**Challenge 1:** Write out the part of the SPM practice page that starts with "Question 10 (5" and goes on through "1 drinks coupon.", copying it word for word.
####
4.10 SPM Practice (Long Questions)

Question 9:
$\text{(a) Given }\frac{1}{s}\left(\begin{array}{cc}-4& 2\\ -5& 3\end{array}\right)\left(\begin{array}{cc}t& -2\\ 5& -4\end{array}\right)=\left(\begin{array}{cc}1& 0\\ 0& 1\end{array}\right),\text{ find the value of }s\text{ and of }t\text{.}$

(b) Using matrices, calculate the value of x and of y that satisfy the following matrix equation:
$\left(\begin{array}{cc}-4& 2\\ -5& 3\end{array}\right)\left(\begin{array}{l}x\\ y\end{array}\right)=\left(\begin{array}{l}1\\ 2\end{array}\right)$


Solution:
$\begin{array}{l}\text{(a)}\\ \frac{1}{s}\left(\begin{array}{cc}t& -2\\ 5& -4\end{array}\right)={\left(\begin{array}{cc}-4& 2\\ -5& 3\end{array}\right)}^{-1}\\ =\frac{1}{\left(-4\right)\left(3\right)-\left(2\right)\left(-5\right)}\left(\begin{array}{cc}3& -2\\ 5& -4\end{array}\right)\\ =\frac{1}{-2}\left(\begin{array}{cc}3& -2\\ 5& -4\end{array}\right)\\ \therefore s=-2,t=3\end{array}$

$\begin{array}{l}\text{(b)}\\ \left(\begin{array}{cc}-4& 2\\ -5& 3\end{array}\right)\left(\begin{array}{l}x\\ y\end{array}\right)=\left(\begin{array}{l}1\\ 2\end{array}\right)\\ \left(\begin{array}{l}x\\ y\end{array}\right)=\frac{1}{-2}\left(\begin{array}{cc}3& -2\\ 5& -4\end{array}\right)\left(\begin{array}{l}1\\ 2\end{array}\right)\\ \left(\begin{array}{l}x\\ y\end{array}\right)=\frac{1}{-2}\left(\begin{array}{l}\left(3\right)\left(1\right)+\left(-2\right)\left(2\right)\\ \left(5\right)\left(1\right)+\left(-4\right)\left(2\right)\end{array}\right)\\ \left(\begin{array}{l}x\\ y\end{array}\right)=\frac{1}{-2}\left(\begin{array}{l}-1\\ -3\end{array}\right)\\ \left(\begin{array}{l}x\\ y\end{array}\right)=\left(\begin{array}{l}\frac{1}{2}\\ \frac{3}{2}\end{array}\right)\\ \therefore x=\frac{1}{2},y=\frac{3}{2}\end{array}$

Question 10 (5 marks):
During the sport day, students used coupons to buy food and drink. Ali and Larry spent RM31 and RM27 respectively. Ali bought 2 food coupons and 5 drinks coupons while Larry bought 3 coupons and 1 drinks coupon.
####
**Challenge 2:** In the listing, rewrite the lines starting with the line with "Click the Auto Layout button" and going on through the line with "The height and width of the screenshot is (952, 1242).". Replace "screenshot" with "screen capture", keep everything else the same, return only those lines, and omit the pictures.

**Provided entries:**
####
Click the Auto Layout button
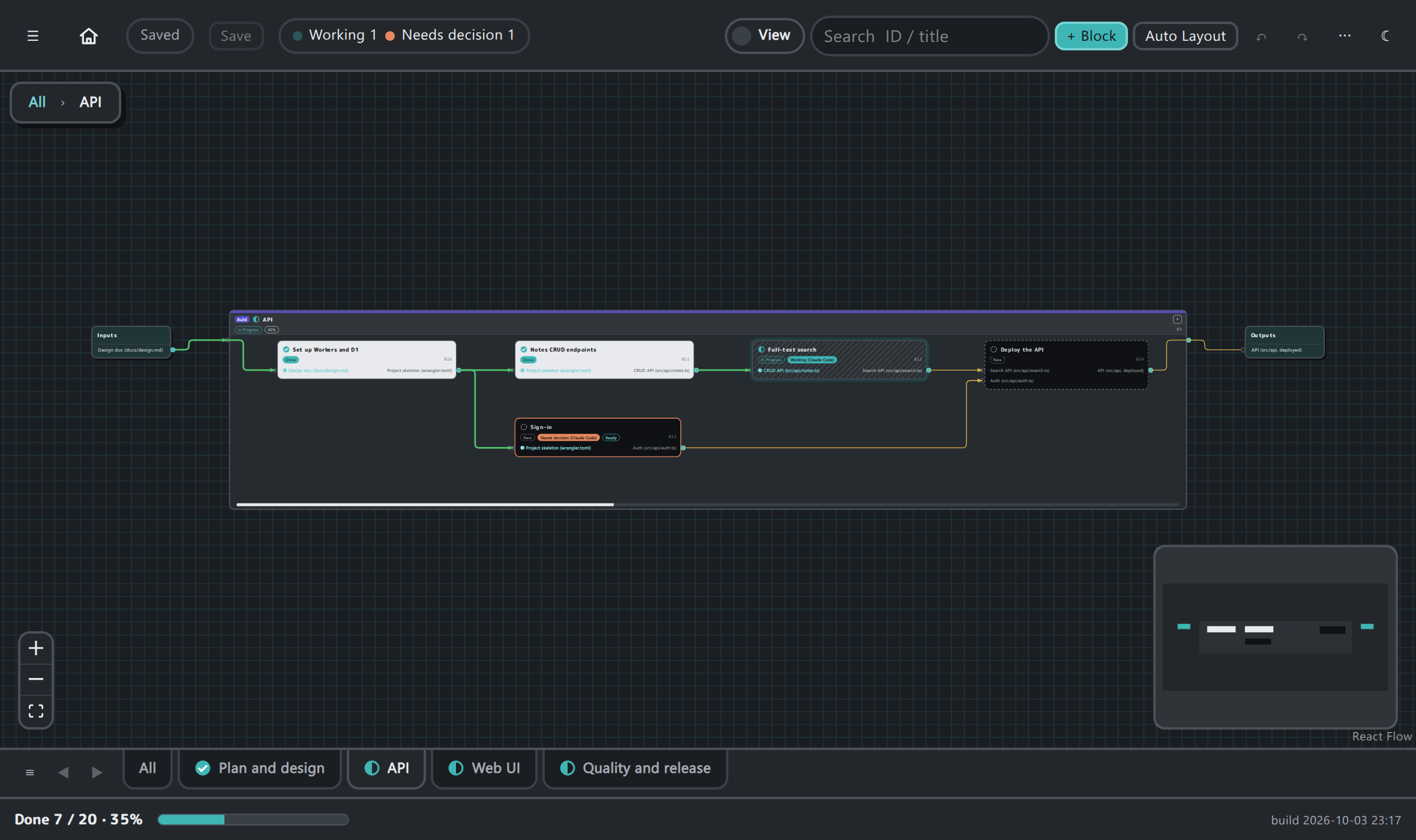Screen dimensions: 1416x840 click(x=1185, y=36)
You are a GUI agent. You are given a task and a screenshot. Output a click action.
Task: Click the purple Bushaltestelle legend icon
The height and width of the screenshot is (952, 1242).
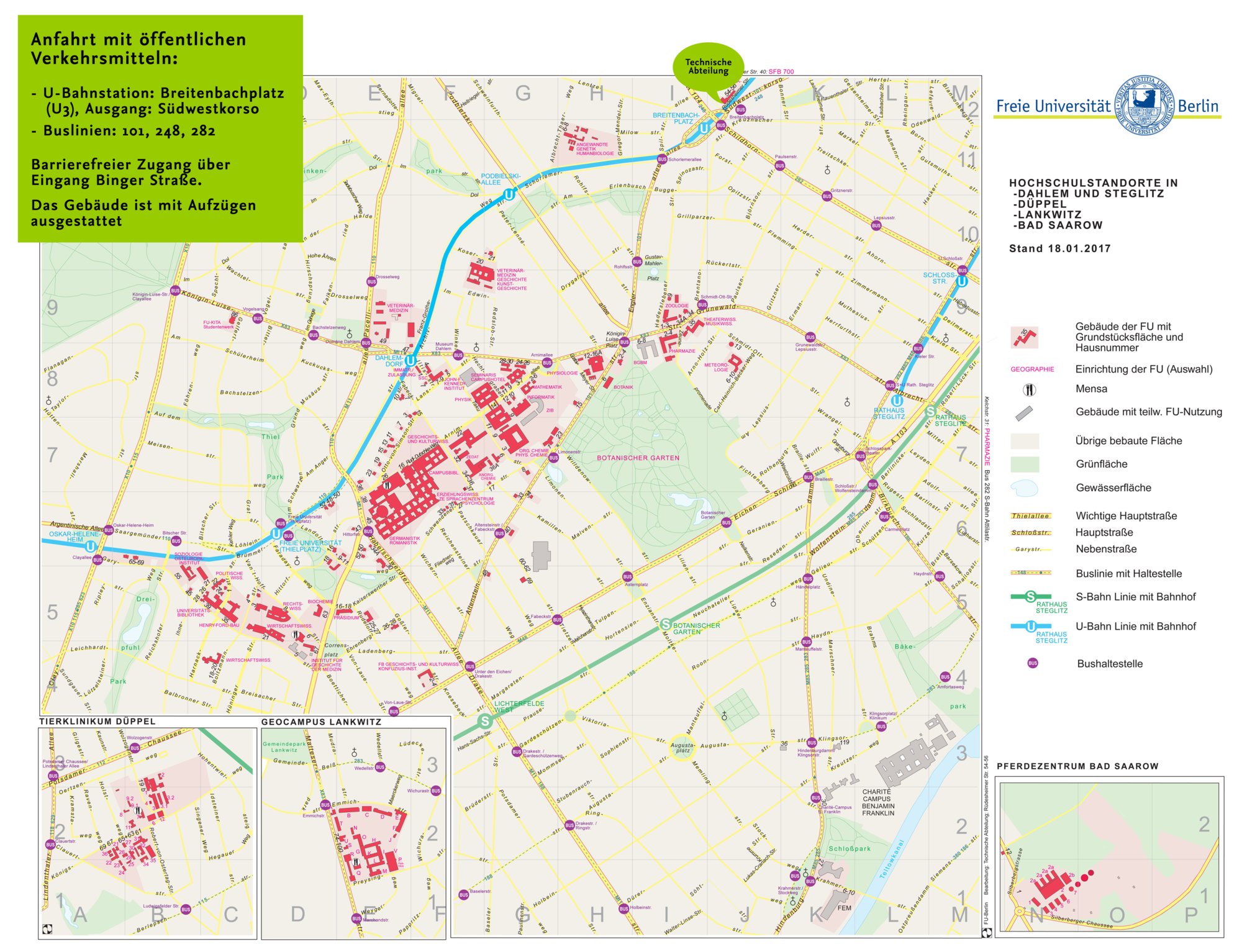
####
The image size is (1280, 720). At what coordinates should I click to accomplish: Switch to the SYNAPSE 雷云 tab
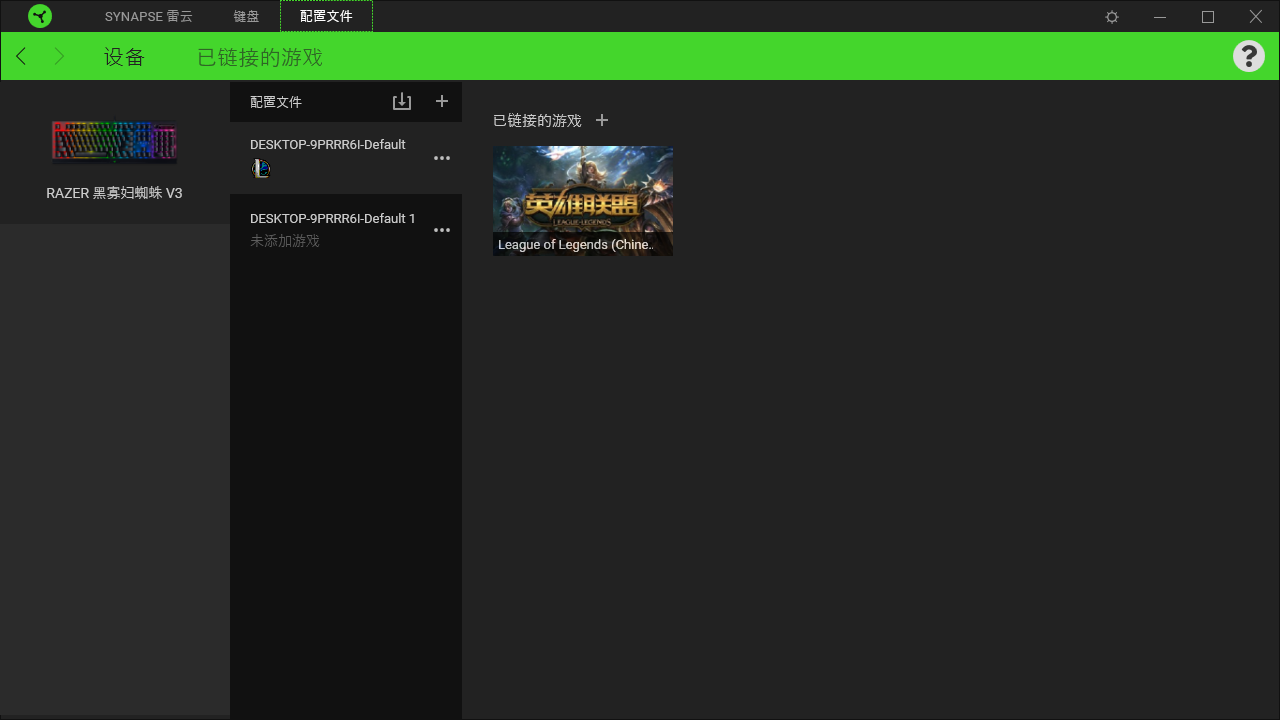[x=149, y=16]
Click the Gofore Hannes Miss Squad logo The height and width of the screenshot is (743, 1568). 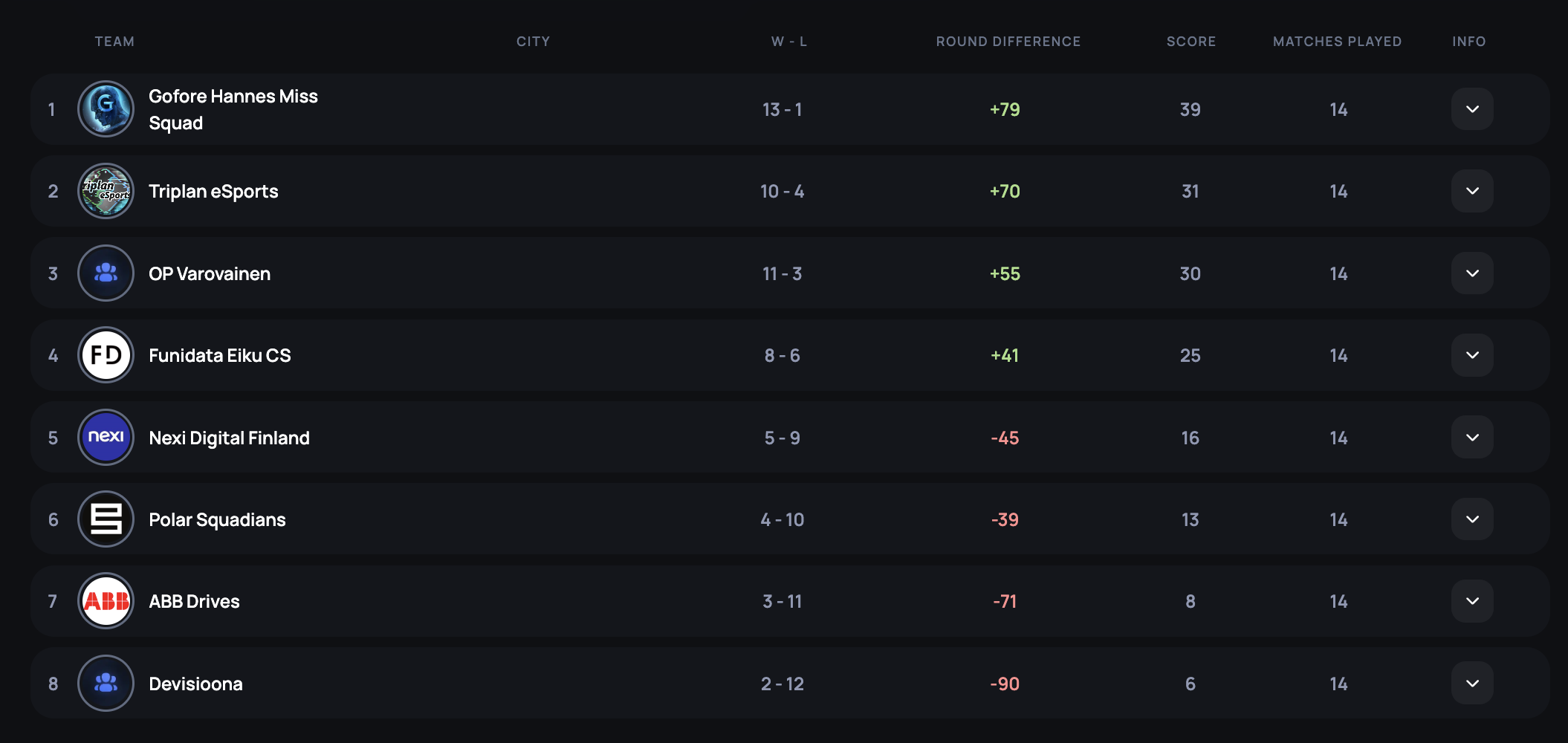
####
**Problem solution 1:**
Question 10 (5 marks):
During the sport day, students used coupons to buy food and drink. Ali and Larry spent RM31 and RM27 respectively. Ali bought 2 food coupons and 5 drinks coupons while Larry bought 3 coupons and 1 drinks coupon.

**Problem solution 2:**
Click the Auto Layout button
Screen dimensions: 1416x840 click(x=1185, y=36)
You are a GUI agent. You are given a task and a screen capture. Output a click action.
Task: Click the purple Bushaltestelle legend icon
The height and width of the screen capture is (952, 1242).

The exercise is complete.